> **Dataset records**
◆ ◆ ◆ ◆

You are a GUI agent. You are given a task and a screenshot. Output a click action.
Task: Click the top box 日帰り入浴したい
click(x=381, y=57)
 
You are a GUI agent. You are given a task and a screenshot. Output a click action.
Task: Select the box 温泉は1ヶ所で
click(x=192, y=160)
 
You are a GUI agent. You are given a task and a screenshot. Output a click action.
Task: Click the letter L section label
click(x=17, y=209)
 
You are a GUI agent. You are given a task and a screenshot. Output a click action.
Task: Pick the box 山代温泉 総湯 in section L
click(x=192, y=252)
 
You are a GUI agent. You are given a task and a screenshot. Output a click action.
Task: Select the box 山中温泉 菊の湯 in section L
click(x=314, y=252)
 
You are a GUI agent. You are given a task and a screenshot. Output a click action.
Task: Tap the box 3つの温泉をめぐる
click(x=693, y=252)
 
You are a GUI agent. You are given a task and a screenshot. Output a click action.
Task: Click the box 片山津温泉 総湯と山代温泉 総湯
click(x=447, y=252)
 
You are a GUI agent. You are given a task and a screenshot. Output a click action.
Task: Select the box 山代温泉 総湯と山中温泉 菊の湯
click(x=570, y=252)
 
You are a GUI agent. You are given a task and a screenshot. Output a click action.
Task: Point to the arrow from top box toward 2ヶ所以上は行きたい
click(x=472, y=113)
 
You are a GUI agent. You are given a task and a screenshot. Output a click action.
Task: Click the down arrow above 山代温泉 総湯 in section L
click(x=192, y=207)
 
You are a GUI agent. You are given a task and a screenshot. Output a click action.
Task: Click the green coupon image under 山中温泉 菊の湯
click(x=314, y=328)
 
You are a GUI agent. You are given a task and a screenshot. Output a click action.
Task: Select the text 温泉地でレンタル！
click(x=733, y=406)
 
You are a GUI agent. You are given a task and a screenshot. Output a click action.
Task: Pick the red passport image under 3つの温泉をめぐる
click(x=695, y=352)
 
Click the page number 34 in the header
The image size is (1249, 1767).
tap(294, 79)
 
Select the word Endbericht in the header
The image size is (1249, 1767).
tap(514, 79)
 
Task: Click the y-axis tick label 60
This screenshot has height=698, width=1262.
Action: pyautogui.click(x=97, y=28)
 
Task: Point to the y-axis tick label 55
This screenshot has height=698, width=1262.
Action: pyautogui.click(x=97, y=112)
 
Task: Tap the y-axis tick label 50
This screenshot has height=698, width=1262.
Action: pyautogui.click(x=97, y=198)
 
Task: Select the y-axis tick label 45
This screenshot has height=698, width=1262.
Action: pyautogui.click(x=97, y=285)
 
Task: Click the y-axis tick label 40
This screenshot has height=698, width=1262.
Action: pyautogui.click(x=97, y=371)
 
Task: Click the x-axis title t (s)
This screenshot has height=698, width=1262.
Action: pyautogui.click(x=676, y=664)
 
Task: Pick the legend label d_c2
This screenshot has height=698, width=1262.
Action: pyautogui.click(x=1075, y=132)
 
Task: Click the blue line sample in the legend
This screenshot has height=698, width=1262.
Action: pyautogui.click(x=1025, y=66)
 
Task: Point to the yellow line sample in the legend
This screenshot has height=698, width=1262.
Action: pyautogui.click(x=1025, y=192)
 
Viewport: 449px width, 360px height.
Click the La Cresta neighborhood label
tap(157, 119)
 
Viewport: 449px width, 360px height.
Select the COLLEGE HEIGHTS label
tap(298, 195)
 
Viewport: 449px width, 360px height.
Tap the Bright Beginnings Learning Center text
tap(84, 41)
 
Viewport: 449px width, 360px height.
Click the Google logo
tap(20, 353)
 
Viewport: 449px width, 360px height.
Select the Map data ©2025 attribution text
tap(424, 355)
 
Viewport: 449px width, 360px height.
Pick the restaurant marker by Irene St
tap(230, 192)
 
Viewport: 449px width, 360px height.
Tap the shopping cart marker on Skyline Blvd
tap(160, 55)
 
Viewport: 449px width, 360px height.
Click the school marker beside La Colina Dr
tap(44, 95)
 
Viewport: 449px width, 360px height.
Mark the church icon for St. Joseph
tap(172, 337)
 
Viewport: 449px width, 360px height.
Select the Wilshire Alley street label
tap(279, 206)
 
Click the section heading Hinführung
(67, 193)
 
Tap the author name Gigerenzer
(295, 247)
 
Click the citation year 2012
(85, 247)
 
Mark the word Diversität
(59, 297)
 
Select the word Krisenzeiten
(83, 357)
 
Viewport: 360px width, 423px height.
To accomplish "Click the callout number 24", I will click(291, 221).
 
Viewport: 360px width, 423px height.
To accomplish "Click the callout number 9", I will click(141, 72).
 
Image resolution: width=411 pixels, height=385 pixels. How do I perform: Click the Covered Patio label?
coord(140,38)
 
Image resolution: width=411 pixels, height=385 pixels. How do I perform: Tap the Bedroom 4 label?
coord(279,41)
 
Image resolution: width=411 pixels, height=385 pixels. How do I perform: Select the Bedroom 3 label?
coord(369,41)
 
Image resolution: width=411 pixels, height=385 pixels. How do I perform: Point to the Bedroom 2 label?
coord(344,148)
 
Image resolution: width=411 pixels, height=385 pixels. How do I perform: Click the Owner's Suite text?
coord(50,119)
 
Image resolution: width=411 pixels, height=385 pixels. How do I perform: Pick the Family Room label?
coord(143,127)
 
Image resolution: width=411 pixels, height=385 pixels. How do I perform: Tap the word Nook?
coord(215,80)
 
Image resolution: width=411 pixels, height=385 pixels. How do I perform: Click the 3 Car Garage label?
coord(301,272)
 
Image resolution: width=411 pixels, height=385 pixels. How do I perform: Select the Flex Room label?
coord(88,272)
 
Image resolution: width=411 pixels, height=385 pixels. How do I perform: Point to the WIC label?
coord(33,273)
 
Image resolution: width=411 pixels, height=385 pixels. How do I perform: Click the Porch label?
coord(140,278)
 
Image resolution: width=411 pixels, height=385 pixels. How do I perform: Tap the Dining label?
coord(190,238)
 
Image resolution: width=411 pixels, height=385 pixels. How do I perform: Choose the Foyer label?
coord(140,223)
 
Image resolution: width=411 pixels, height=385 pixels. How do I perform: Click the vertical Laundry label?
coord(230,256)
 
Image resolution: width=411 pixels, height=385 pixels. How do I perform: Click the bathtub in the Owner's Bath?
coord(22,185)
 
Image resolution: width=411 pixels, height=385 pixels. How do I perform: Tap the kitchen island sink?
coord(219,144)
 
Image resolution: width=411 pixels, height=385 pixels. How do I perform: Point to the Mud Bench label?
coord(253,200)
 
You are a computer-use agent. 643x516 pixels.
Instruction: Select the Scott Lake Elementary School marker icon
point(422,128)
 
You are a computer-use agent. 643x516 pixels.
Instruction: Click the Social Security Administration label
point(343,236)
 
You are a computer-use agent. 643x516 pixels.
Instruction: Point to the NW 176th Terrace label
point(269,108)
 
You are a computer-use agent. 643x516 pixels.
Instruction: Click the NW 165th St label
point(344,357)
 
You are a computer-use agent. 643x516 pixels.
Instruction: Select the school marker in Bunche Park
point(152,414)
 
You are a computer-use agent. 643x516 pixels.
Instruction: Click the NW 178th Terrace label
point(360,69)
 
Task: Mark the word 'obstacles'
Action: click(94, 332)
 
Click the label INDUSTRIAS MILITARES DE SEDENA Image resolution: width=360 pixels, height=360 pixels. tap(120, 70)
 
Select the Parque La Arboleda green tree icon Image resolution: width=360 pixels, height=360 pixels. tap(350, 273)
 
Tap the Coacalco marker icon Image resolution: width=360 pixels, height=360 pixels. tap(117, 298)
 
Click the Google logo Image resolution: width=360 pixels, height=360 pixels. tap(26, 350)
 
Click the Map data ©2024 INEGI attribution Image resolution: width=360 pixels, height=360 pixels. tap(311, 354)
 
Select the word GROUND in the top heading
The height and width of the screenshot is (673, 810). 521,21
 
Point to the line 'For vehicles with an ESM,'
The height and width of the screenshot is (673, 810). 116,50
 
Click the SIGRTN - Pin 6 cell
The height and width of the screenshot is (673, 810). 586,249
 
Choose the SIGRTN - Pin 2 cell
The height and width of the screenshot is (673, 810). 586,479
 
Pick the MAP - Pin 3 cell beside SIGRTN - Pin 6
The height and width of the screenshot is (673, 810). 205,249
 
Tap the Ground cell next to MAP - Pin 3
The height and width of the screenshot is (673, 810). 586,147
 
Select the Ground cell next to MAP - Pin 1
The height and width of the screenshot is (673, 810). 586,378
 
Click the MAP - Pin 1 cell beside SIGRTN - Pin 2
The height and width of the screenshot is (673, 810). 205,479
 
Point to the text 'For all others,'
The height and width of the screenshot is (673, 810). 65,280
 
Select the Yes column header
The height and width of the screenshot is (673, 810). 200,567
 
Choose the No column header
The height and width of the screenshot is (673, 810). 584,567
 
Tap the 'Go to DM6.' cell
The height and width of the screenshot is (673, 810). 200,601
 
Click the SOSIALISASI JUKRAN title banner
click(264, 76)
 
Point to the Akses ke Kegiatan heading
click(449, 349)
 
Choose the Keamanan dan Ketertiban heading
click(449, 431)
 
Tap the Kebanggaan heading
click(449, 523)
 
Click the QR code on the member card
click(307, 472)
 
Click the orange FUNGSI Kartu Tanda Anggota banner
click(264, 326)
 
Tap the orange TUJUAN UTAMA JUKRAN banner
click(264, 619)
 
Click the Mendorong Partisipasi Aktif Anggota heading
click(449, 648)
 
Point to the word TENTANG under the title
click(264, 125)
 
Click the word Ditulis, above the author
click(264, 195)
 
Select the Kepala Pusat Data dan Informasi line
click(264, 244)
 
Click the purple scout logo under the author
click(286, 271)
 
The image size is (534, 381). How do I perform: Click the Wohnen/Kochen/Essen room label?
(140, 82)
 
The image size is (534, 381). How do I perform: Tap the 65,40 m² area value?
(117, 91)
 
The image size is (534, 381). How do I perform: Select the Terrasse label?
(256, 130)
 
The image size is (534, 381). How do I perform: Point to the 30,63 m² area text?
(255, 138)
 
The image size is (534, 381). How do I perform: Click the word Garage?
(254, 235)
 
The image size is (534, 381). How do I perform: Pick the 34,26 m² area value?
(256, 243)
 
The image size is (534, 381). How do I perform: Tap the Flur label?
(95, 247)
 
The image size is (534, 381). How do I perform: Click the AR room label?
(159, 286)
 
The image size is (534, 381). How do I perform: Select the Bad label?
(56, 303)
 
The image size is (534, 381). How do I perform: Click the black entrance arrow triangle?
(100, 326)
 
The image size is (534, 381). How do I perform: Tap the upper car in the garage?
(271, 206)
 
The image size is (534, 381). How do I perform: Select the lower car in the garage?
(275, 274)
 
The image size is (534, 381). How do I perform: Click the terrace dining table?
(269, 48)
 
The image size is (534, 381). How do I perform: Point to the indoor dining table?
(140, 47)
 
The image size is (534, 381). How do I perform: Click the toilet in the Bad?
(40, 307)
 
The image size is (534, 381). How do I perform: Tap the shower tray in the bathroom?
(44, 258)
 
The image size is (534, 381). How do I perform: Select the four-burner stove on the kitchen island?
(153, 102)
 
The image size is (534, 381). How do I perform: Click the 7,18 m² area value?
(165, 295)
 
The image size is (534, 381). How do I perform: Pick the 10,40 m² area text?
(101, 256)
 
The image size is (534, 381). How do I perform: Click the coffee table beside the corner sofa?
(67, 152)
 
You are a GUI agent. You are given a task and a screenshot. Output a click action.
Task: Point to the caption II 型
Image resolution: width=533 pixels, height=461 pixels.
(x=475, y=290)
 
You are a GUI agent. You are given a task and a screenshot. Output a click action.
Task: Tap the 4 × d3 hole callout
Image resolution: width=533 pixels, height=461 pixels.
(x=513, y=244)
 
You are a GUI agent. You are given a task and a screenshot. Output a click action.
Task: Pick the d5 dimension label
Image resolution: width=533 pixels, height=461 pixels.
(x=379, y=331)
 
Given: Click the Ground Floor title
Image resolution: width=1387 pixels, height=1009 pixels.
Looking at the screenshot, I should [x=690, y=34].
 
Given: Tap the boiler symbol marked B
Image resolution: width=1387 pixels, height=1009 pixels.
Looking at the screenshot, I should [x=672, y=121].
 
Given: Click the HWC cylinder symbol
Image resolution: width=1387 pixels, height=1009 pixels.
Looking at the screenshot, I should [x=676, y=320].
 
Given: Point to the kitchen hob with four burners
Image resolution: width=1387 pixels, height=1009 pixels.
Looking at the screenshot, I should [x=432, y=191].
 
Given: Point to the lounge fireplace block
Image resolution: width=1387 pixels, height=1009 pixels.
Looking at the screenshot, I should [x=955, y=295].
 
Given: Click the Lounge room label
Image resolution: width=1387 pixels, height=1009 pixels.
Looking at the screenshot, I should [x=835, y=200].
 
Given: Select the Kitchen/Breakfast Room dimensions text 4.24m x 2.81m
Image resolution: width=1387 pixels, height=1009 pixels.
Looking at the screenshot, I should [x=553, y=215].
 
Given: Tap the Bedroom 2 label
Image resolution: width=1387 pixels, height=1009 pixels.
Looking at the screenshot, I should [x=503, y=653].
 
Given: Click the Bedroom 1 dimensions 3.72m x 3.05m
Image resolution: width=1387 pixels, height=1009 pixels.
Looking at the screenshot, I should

◆ ◆ ◆ ◆

> **Your instructions**
Format the records from the line with "Choose the SIGRTN - Pin 2 cell" up to and including the line with "click(264, 619)" as a Markdown table with the columns Row and Record line, numbering each line and leaving out blank lines.

> **Final answer**
| Row | Record line |
|---|---|
| 1 | Choose the SIGRTN - Pin 2 cell |
| 2 | The height and width of the screenshot is (673, 810). 586,479 |
| 3 | Pick the MAP - Pin 3 cell beside SIGRTN - Pin 6 |
| 4 | The height and width of the screenshot is (673, 810). 205,249 |
| 5 | Tap the Ground cell next to MAP - Pin 3 |
| 6 | The height and width of the screenshot is (673, 810). 586,147 |
| 7 | Select the Ground cell next to MAP - Pin 1 |
| 8 | The height and width of the screenshot is (673, 810). 586,378 |
| 9 | Click the MAP - Pin 1 cell beside SIGRTN - Pin 2 |
| 10 | The height and width of the screenshot is (673, 810). 205,479 |
| 11 | Point to the text 'For all others,' |
| 12 | The height and width of the screenshot is (673, 810). 65,280 |
| 13 | Select the Yes column header |
| 14 | The height and width of the screenshot is (673, 810). 200,567 |
| 15 | Choose the No column header |
| 16 | The height and width of the screenshot is (673, 810). 584,567 |
| 17 | Tap the 'Go to DM6.' cell |
| 18 | The height and width of the screenshot is (673, 810). 200,601 |
| 19 | Click the SOSIALISASI JUKRAN title banner |
| 20 | click(264, 76) |
| 21 | Point to the Akses ke Kegiatan heading |
| 22 | click(449, 349) |
| 23 | Choose the Keamanan dan Ketertiban heading |
| 24 | click(449, 431) |
| 25 | Tap the Kebanggaan heading |
| 26 | click(449, 523) |
| 27 | Click the QR code on the member card |
| 28 | click(307, 472) |
| 29 | Click the orange FUNGSI Kartu Tanda Anggota banner |
| 30 | click(264, 326) |
| 31 | Tap the orange TUJUAN UTAMA JUKRAN banner |
| 32 | click(264, 619) |